- [INSTRUCTIONS TO FOLLOW]: Please find the lines in the following records that hold "Given", and copy them.
[Opening MATERIALS PROVIDED section]
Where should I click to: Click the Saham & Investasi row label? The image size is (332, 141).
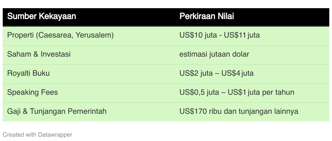[x=39, y=54]
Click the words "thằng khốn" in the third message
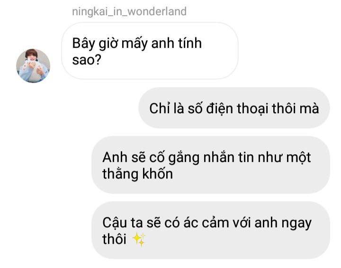This screenshot has height=268, width=341. [x=138, y=174]
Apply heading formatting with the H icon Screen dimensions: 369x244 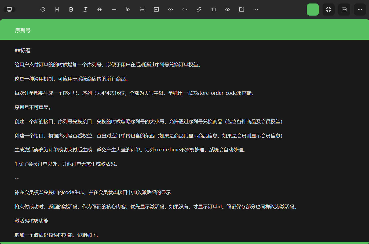click(x=57, y=9)
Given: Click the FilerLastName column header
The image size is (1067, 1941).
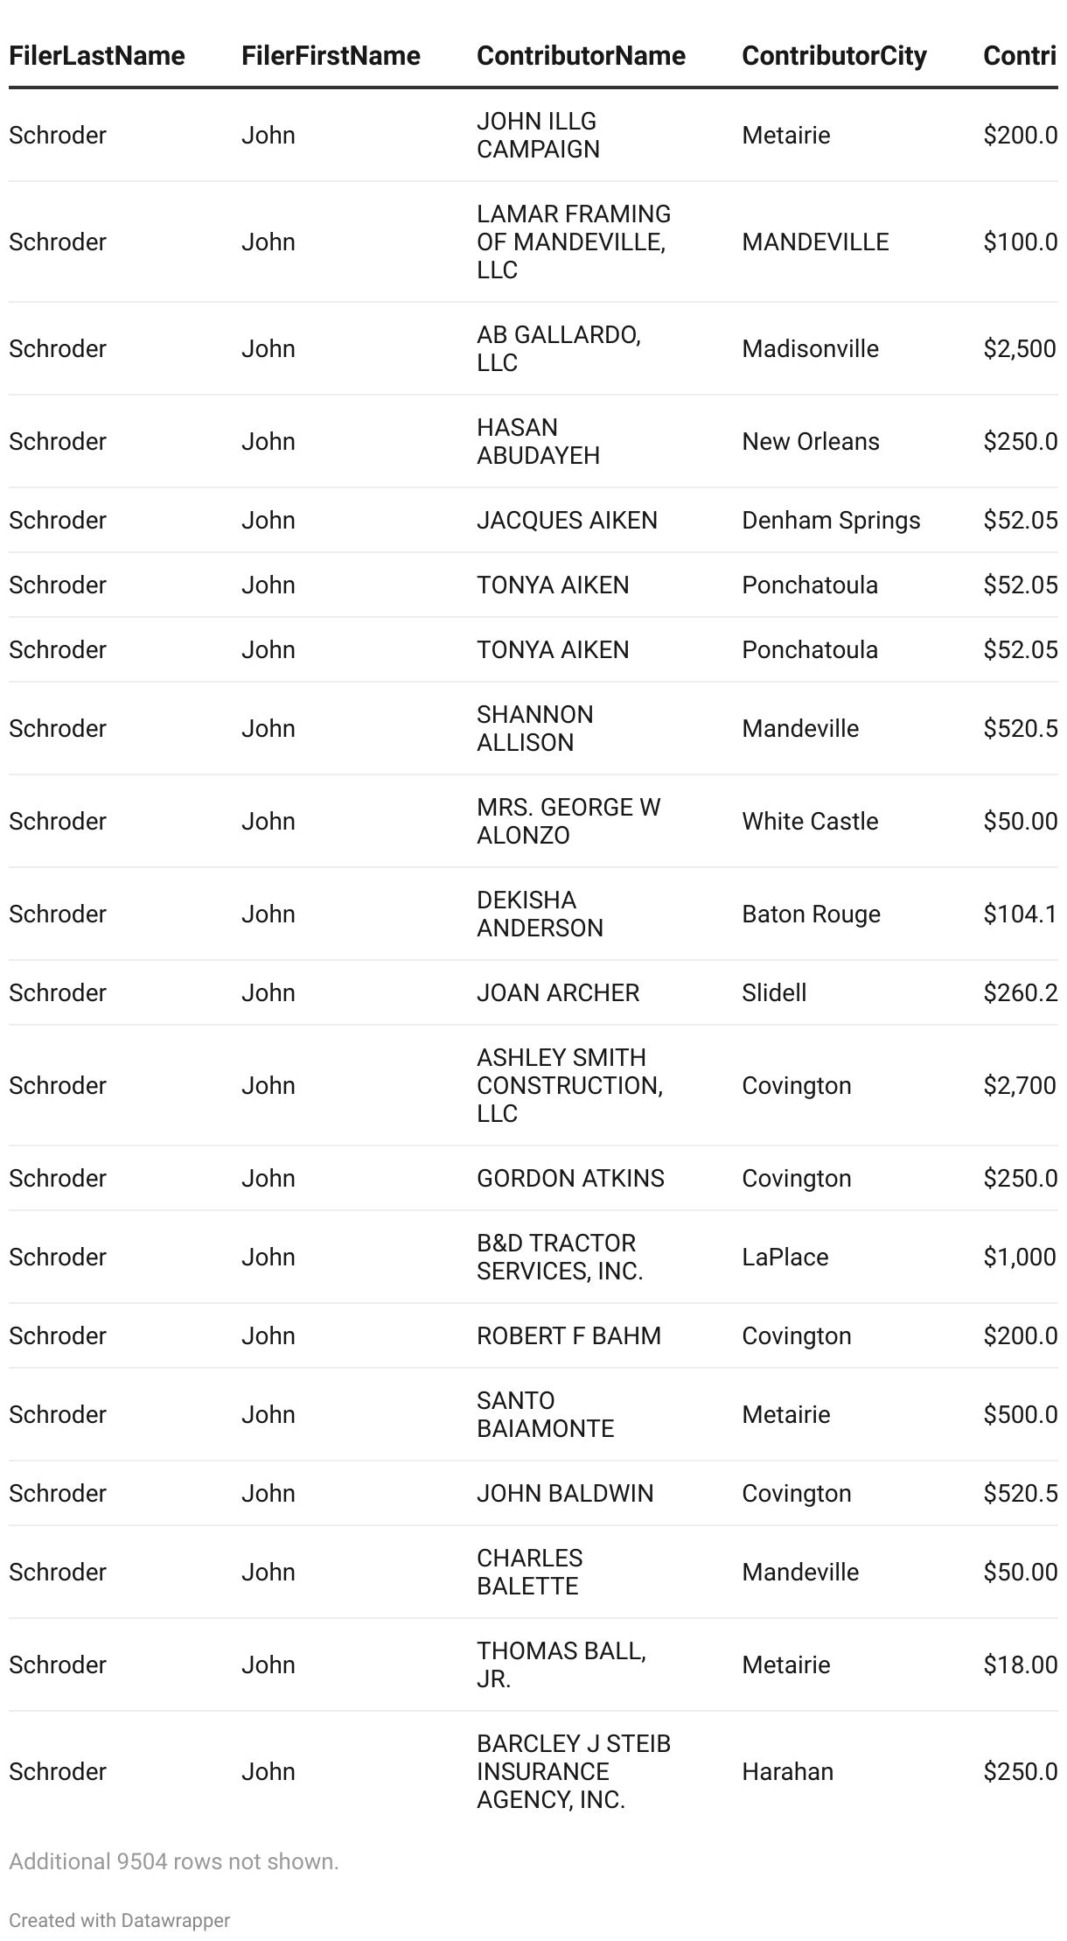Looking at the screenshot, I should [x=97, y=56].
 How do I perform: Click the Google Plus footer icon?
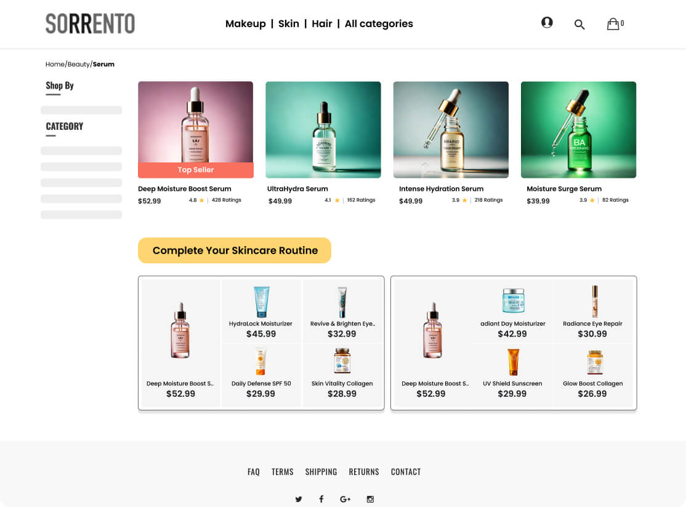point(345,499)
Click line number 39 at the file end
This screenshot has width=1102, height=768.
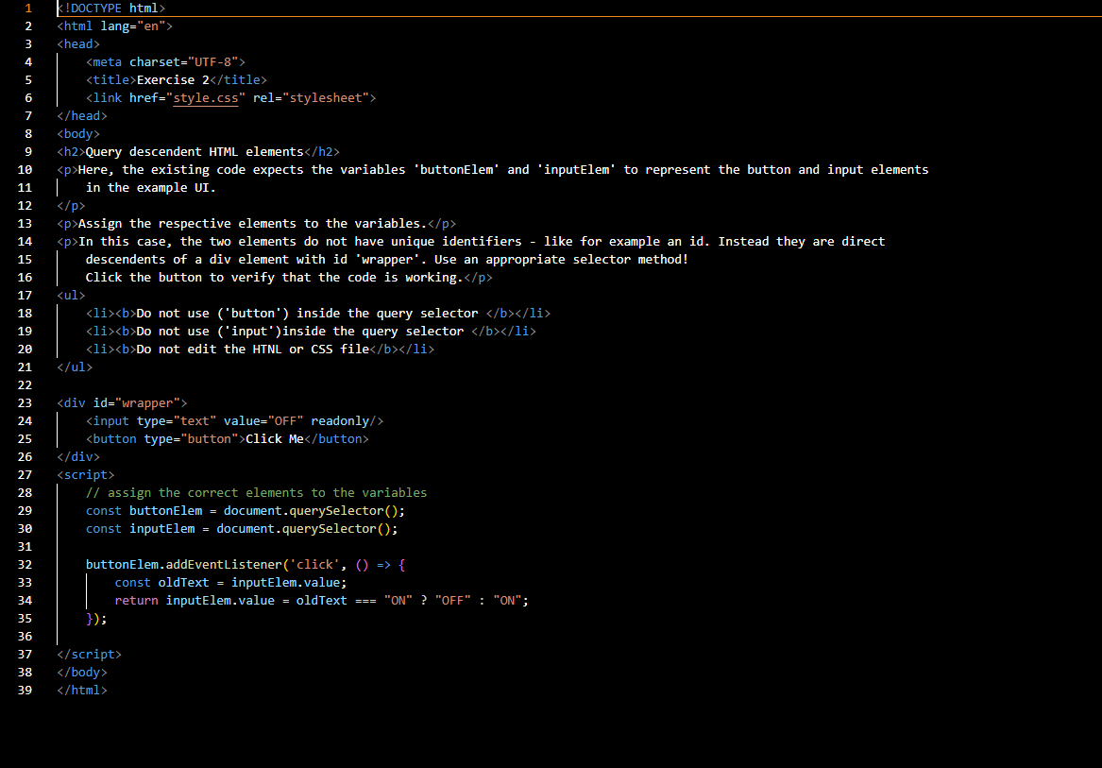25,690
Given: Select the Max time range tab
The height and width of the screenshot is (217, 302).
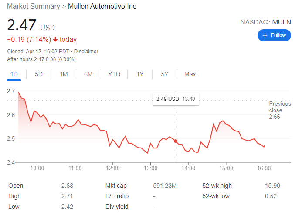Looking at the screenshot, I should coord(190,74).
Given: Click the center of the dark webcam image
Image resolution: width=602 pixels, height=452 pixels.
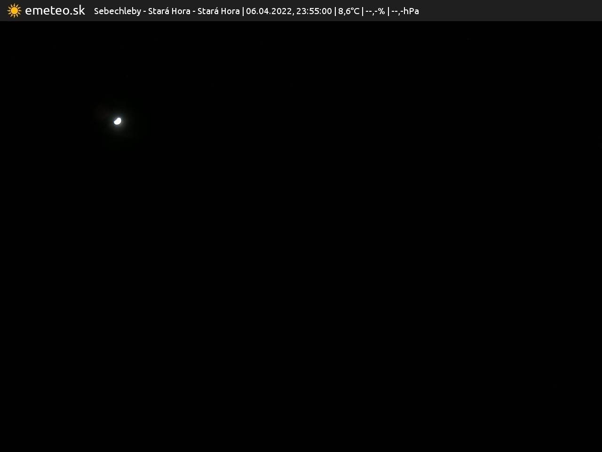Looking at the screenshot, I should click(x=301, y=236).
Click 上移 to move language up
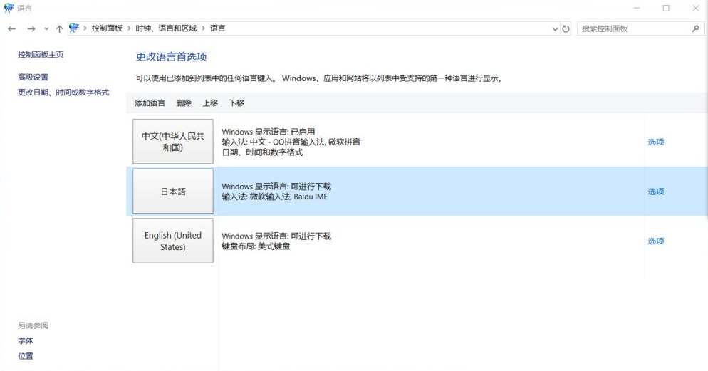This screenshot has width=708, height=371. tap(210, 103)
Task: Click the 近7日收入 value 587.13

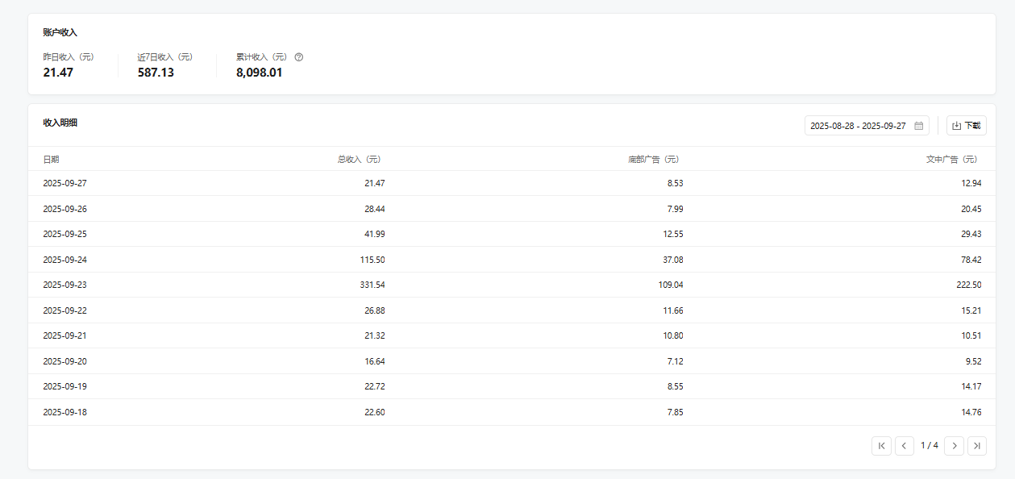Action: [x=156, y=73]

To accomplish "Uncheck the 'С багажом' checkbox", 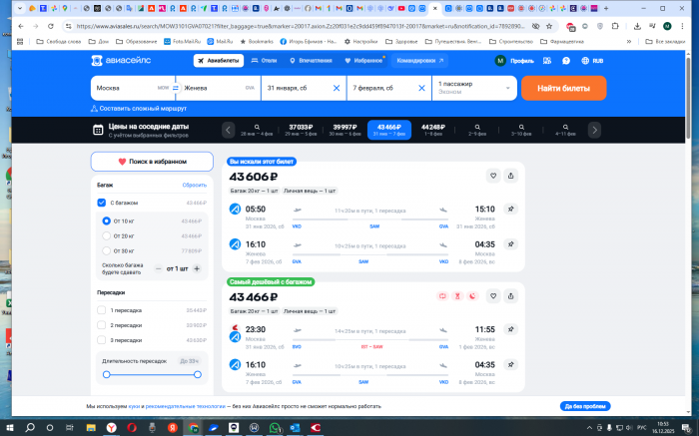I will tap(102, 203).

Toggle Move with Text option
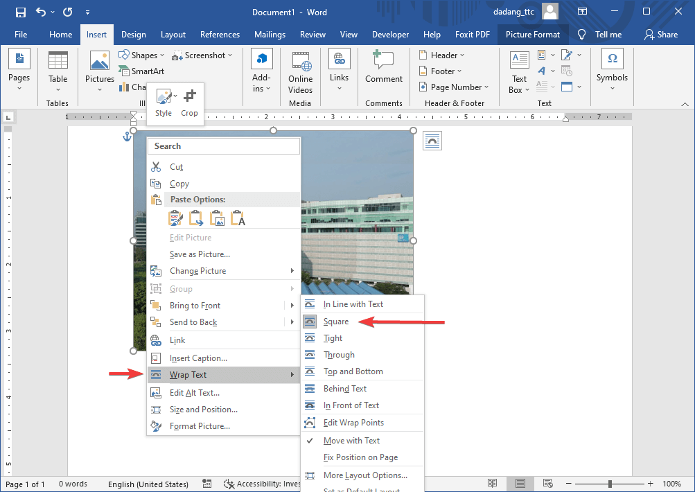(351, 441)
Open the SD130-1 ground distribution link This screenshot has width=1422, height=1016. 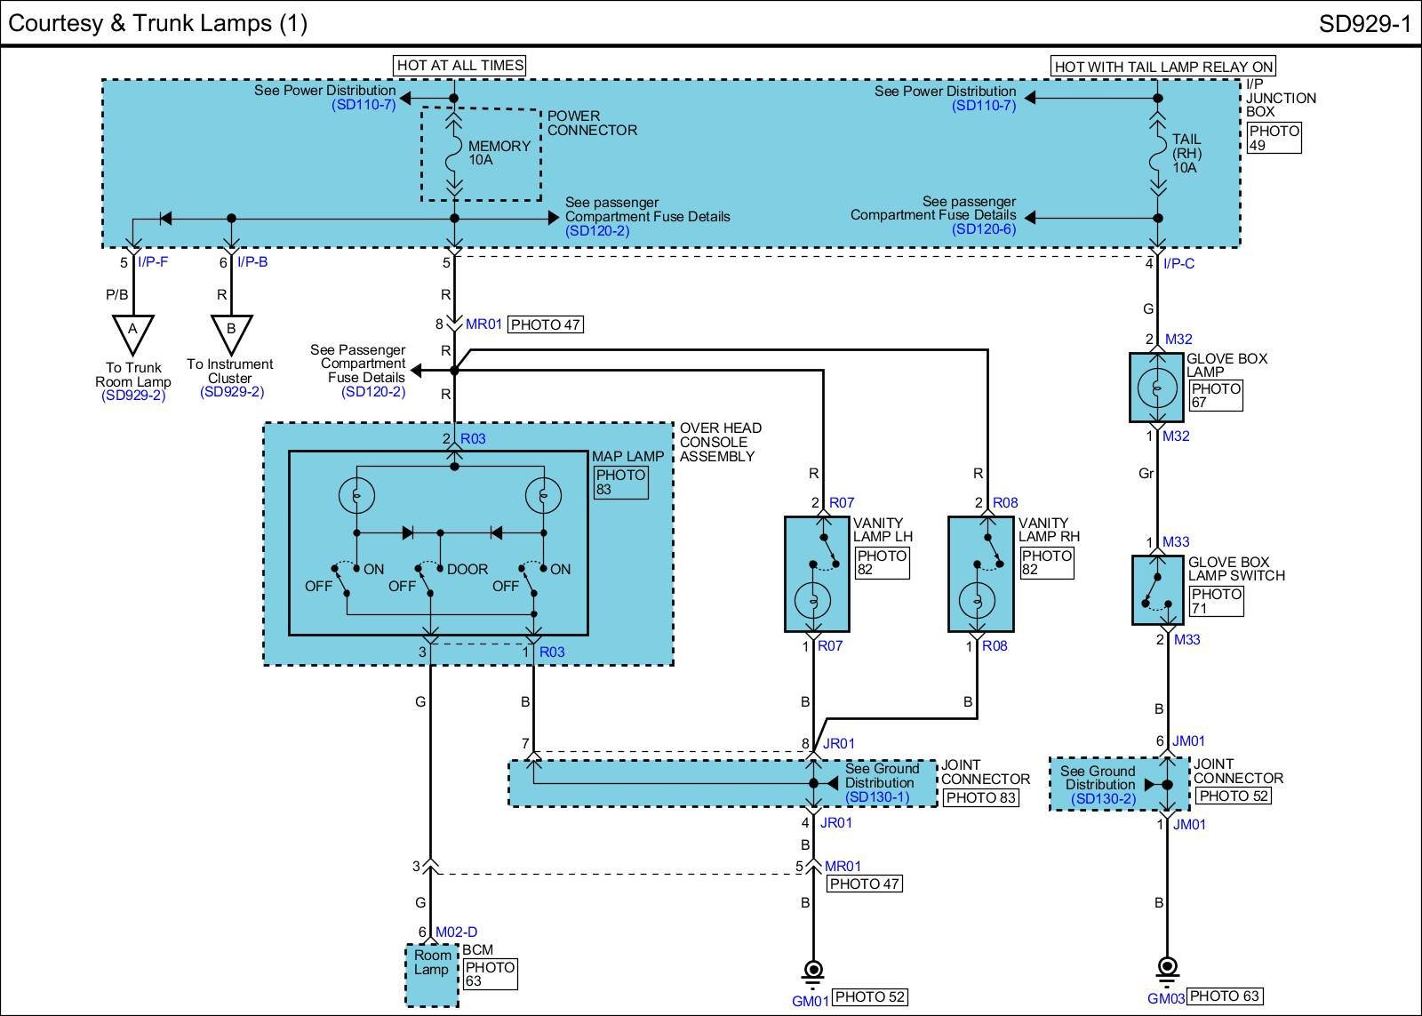pos(877,797)
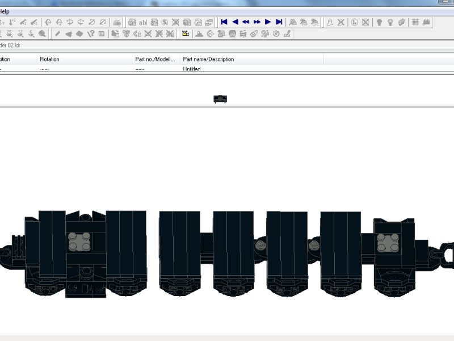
[Closing MATERIALS PROVIDED section]
- [RESPONSE TO THIS TASK]:
Given: Click the FilerLastName column header
Given: Select the Max time range tab
Given: Click the center of the dark webcam image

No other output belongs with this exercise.